Quando falamos sobre programas de sócio-torcedor, ainda é comum que a primeira associação seja à geração de receita recorrente. Claro, essa é uma das suas virtudes mais visíveis, e valiosas, mas está longe de ser a única. Um programa bem estruturado vai muito além disso: ele é uma poderosa plataforma de engajamento, inteligência de dados, fortalecimento de marca e transformação digital dos clubes brasileiros.
O ponto de partida para qualquer iniciativa relevante nesse campo é a clareza de posicionamento. Antes de definir preços, campanhas ou benefícios, é preciso mergulhar no universo do torcedor e entender suas motivações, dores e realidades. Existe o torcedor que vai sempre ao estádio, o que vai de vez em quando e aquele que nunca vai, mas quer apoiar o clube, sentir-se parte dele e carregar esse orgulho no peito. Só depois de mapear esses perfis é possível desenhar um programa que funcione como um produto de assinatura completo, com planos diferentes para necessidades distintas, da prioridade na compra de ingressos a experiências digitais exclusivas.

A sustentabilidade de um programa não está só na entrada de novos sócios, mas principalmente na capacidade de manter os atuais. E isso só acontece quando o torcedor sente que recebe algo de valor. Quando essa percepção falha, o cancelamento é quase certo. Por outro lado, quando o clube consegue entregar valor contínuo e significativo, o programa se torna parte integrante da rotina e da identidade do torcedor.
Tenho visto de perto que um dos principais fatores de sucesso é a capacidade de inovar continuamente. No início, uma nova funcionalidade ou benefício pode causar um grande impacto. Mas, com o tempo, o que era extraordinário se tornou padrão. O segredo, então, é manter o ciclo de evolução vivo. Isso pode se dar na jornada digital, na experiência de compra, na comunicação, na forma de entrega de conteúdo ou no relacionamento pós-jogo. Um programa que não se reinventa perde relevância, e, com ela, o torcedor.

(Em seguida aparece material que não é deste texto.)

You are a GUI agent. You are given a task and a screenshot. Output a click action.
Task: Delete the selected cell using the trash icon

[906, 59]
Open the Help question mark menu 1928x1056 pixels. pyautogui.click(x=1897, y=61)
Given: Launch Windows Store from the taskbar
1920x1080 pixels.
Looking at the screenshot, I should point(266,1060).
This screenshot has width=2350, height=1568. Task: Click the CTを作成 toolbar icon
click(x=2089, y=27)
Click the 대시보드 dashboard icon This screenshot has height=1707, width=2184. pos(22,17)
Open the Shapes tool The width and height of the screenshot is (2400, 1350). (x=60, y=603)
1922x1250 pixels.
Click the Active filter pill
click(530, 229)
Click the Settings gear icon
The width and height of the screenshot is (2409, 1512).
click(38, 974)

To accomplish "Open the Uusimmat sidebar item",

Além disso, os efeitos indiretos de um bom programa de sócio-torcedor são estratégicos. Um deles é a formação de hábitos. Quando um torcedor vai regularmente ao estádio, ele fortalece a atmosfera do jogo, aumenta a atratividade para o público de TV e ajuda a compor a imagem do clube como marca. Outro impacto fundamental é a geração de dados. A recorrência do programa permite que o clube conheça melhor o torcedor, crie produtos e experiências mais aderentes, atraia patrocinadores mais qualificados e tome decisões de marketing baseadas em informação, não achismo.

Mas há um obstáculo relevante: a escalabilidade. Muitos clubes ainda operam com estruturas muito dependentes de pontos físicos e atendimento humano. Isso limita o crescimento. O caminho passa, inevitavelmente, pela transformação digital. É ela que permitirá ampliar os pontos de contato, personalizar ofertas e criar experiências que transcendem os 90 minutos. O torcedor de hoje, especialmente o mais jovem, consome de outra forma: prefere conteúdos rápidos, dinâmicos, interativos. Cabe aos clubes acompanharem essa mudança de comportamento e oferecerem novas formas de pertencimento e engajamento.
E há muito espaço para crescimento. Segundo estudo da Sports Value, os clubes brasileiros poderiam faturar até R$2 bilhões por ano com sócio-torcedor, se combinassem venda de ingressos com produção de conteúdo digital. Hoje, com pouco mais de 1 milhão de sócios adimplentes, menos de 1% dos 160 milhões de torcedores são impactados por esses programas. Isso mostra que o modelo atual ainda está distante do seu verdadeiro potencial.
No fim das contas, o sócio-torcedor deve ser pensado como uma ponte entre o clube e sua torcida, entre o presente e o futuro, entre a paixão e a profissionalização. Ele é o elo que transforma apoio em estratégia, fidelidade em inteligência, presença em pertencimento. E, para os clubes que quiserem realmente crescer de forma sustentável, essa ponte precisa ser cada vez mais larga, conectada e digital.